Monday, September 29, 2008

Lubin ftw

*he is holding a marker vertically* "Is this marker a non-negative integer? No, it's a 1." *changes how he's holding it so it's horizontal* "How about now?"

"One of the great achievements of mathematics: we're going to give a precise definition of 'almost.'"

"This is almost so simple that it's kind of confusing."

"That encourages people to confuse intersection with conditional probability."

"If I write something down and it's wrong but it's obvious I mean the right thing, then that's fine. If you write something down and it's wrong but it's obvious you mean the right thing, then... ehhh it might be okay, we'll see. Now, I don't know if that's politically correct, but that's the way it is because I make the rules."

"If you have sixty-five people, then six and a half of them are left handed. How does that work? I think you have six people who are left handed and one who's ambidextrous. Is someone who's ambidextrous counted as left handed or right handed or both or half and half? If it's not easy to tell you should just ignore them because it really doesn't matter. ...Unless you're studying it, then it's important."

"Before today we would have made our sample space: HH, HT, TH, and TT. But now we just say, 'Obviously they're independent...'"

"Suppose we have two urns. You have 7 red balls and 3 blue balls in it." *writes 7B* "No, red is R. Seven red." *rewrites 7R* "And three black..."

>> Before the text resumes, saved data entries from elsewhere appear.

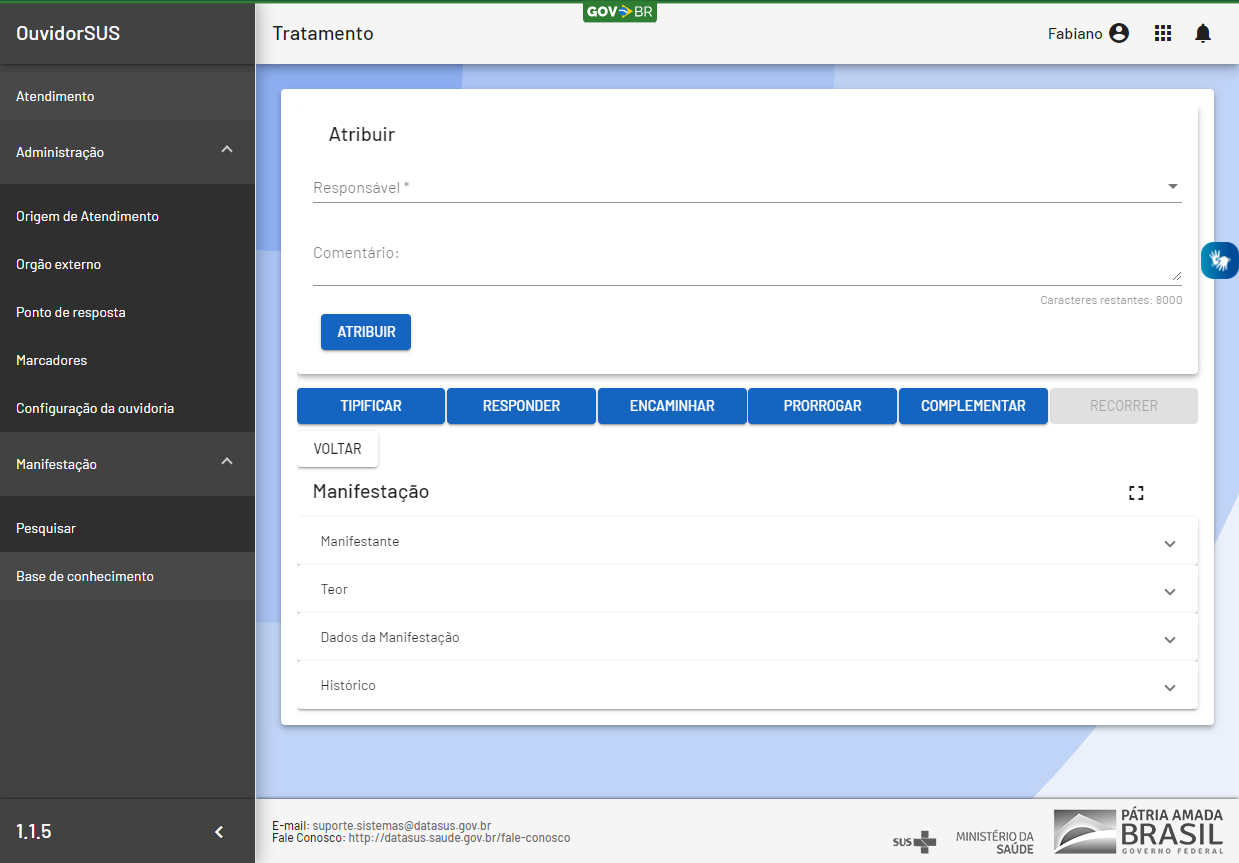Screen dimensions: 1239x863
Task: Expand the Teor section
Action: tap(747, 590)
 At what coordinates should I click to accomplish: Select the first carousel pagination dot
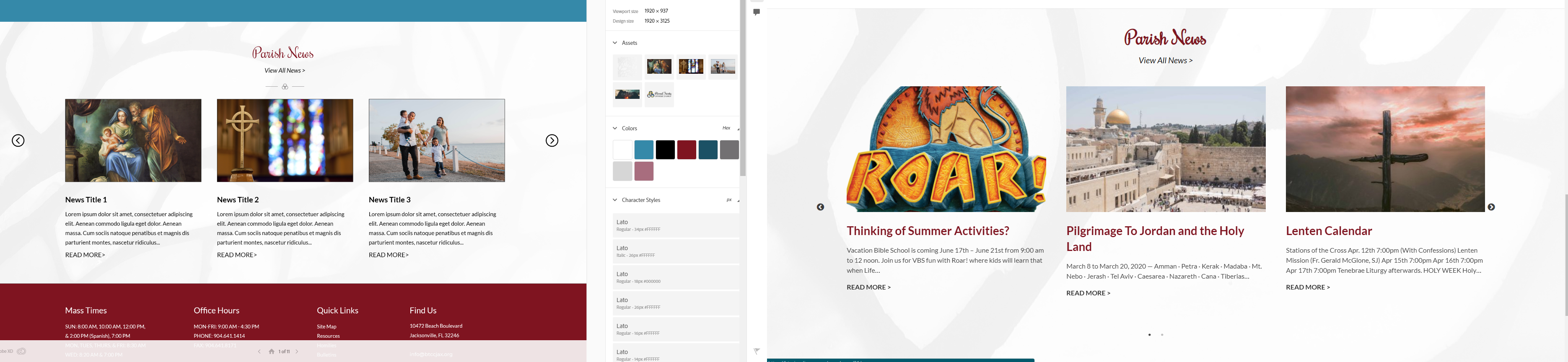coord(1149,335)
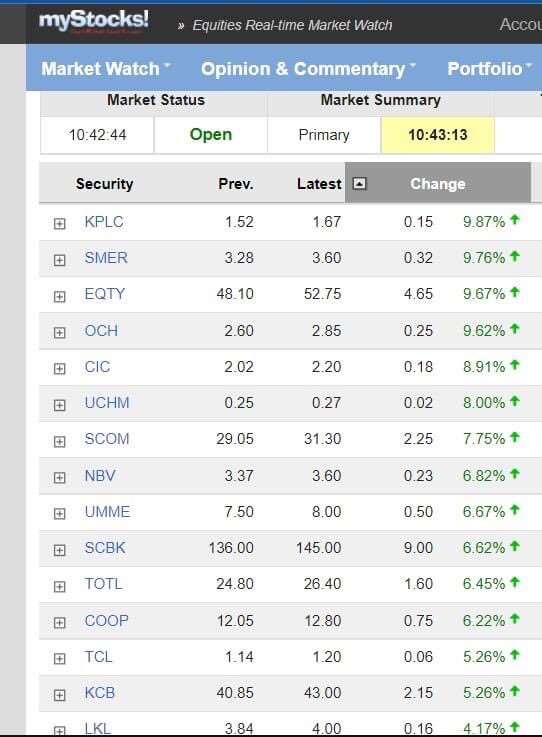This screenshot has width=542, height=737.
Task: Click the plus icon beside CIC
Action: [x=59, y=368]
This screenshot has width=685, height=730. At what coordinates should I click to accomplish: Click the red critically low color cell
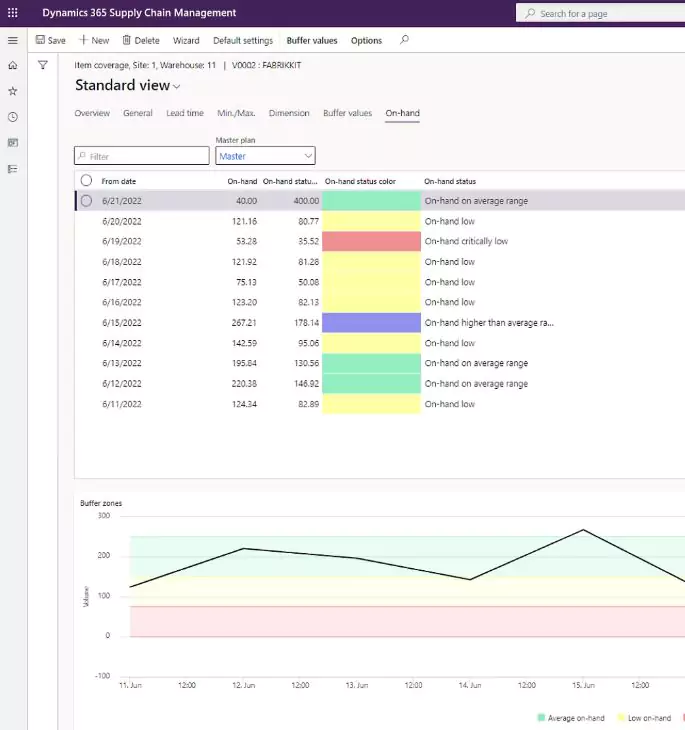[371, 241]
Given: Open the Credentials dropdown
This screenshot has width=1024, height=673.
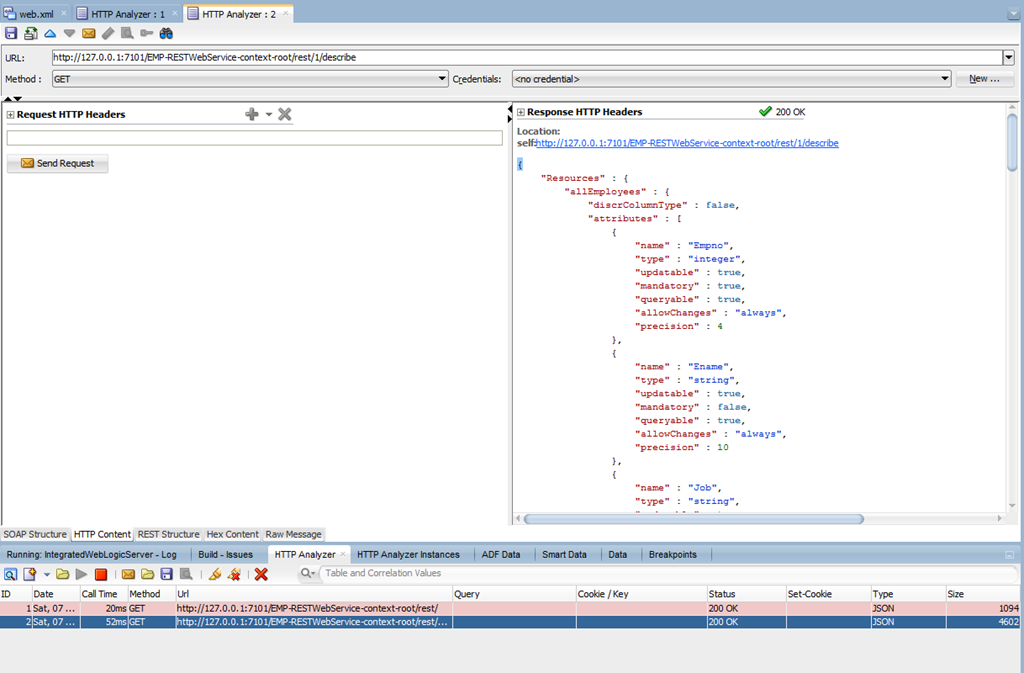Looking at the screenshot, I should (945, 79).
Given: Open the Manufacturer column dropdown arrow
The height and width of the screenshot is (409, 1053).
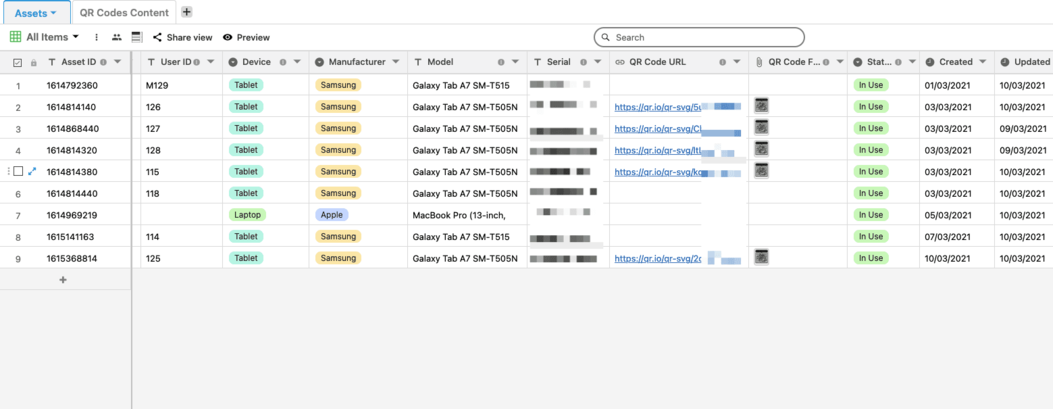Looking at the screenshot, I should (x=398, y=62).
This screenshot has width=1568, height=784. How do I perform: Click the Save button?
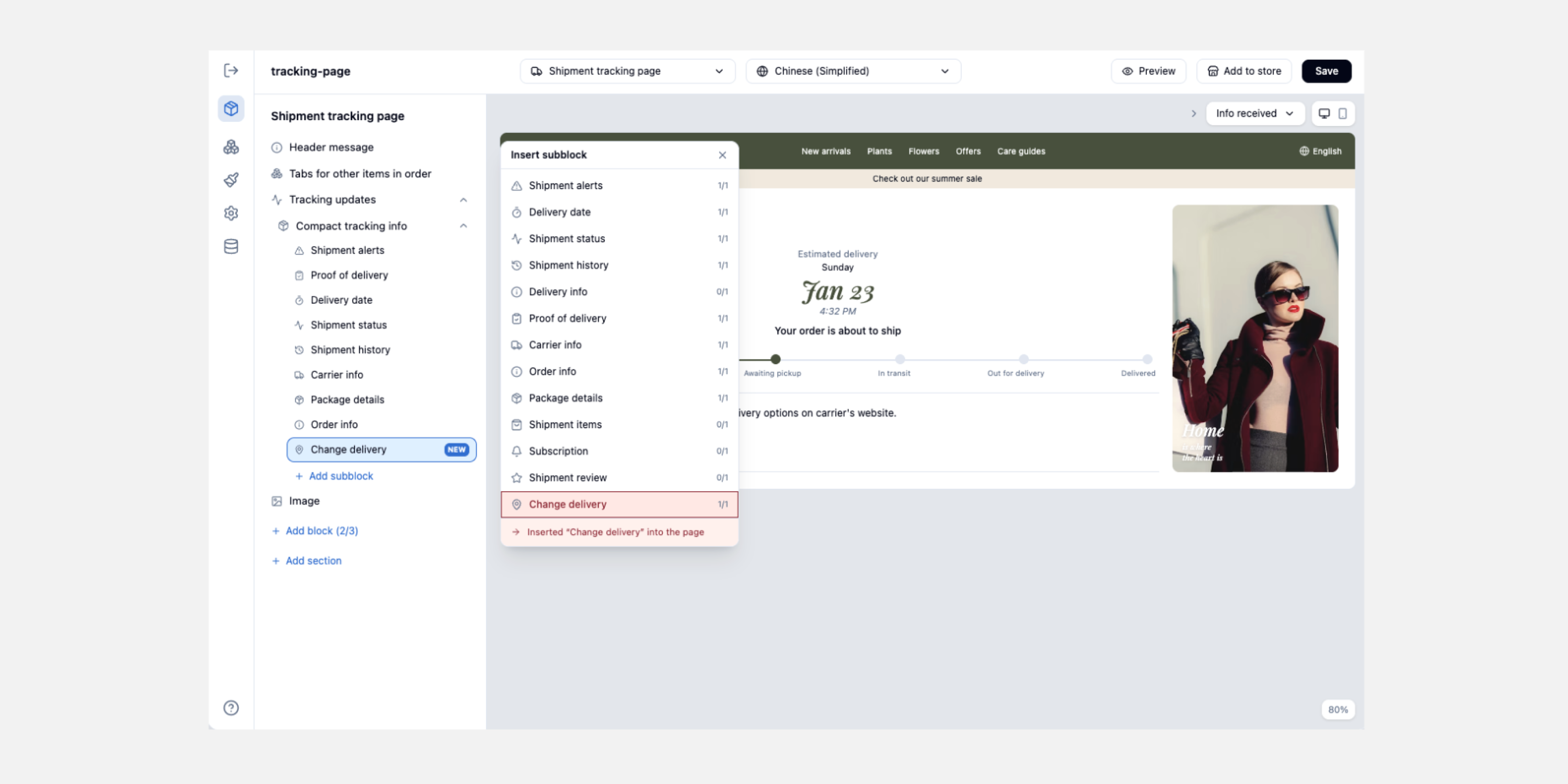pos(1325,71)
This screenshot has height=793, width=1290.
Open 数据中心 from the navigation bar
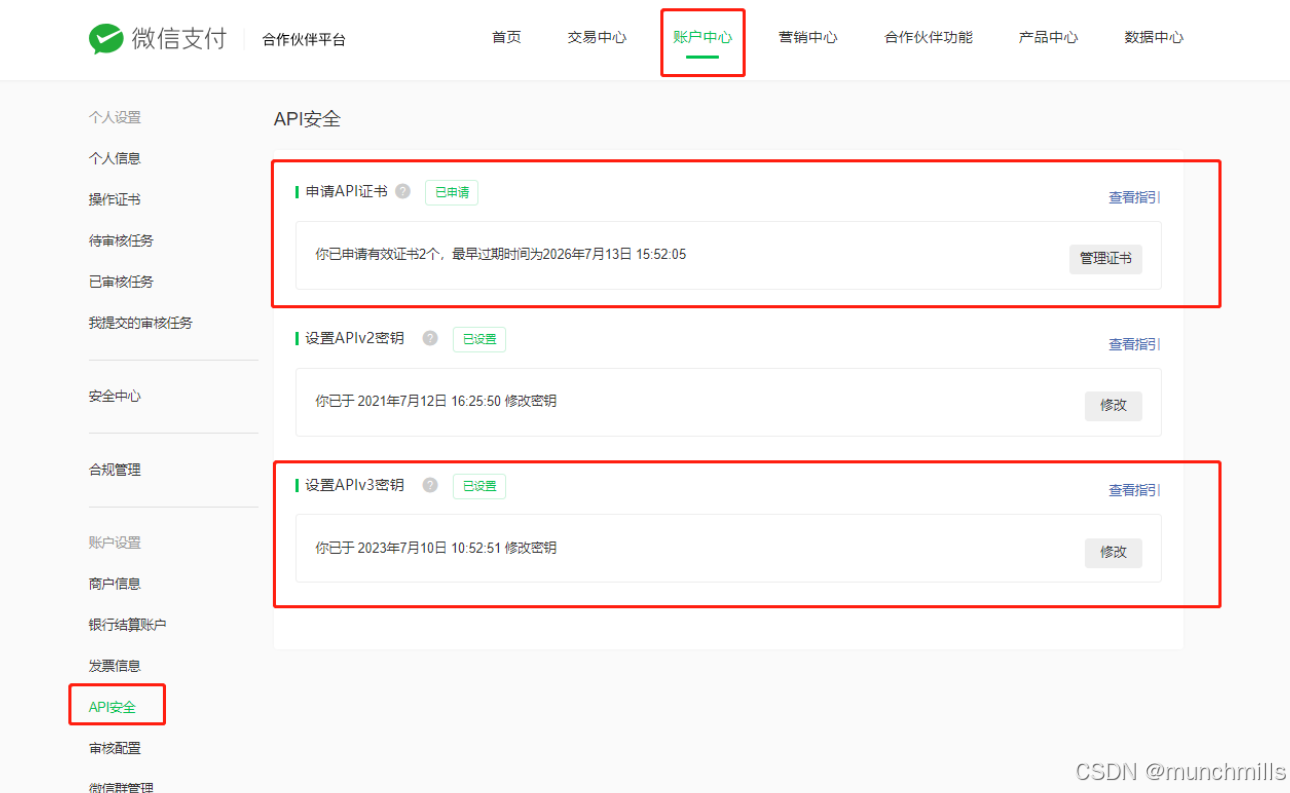point(1154,37)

*later in the above example* "If you got a red coin, you either got a red coin from urn one or a red coin...ball from urn two."

"We say, 'No, comma, unless one has a probability of zero.'"

"Ya got one pound of probability."

"Is that a picture of an urn? Or a 'U' for 'urn'?"

"...Well if you know which urn you're in..."

"Integrate to infinity. 'To infinity' means 'to one.'"

"If you pick a number, you can put it on the table or throw it in the garbage. Who cares about replacement? You can even eat it if you want to. I don't care."

"I'll assume everyone here can integrate by parts. I'm a big fan of integration by parts."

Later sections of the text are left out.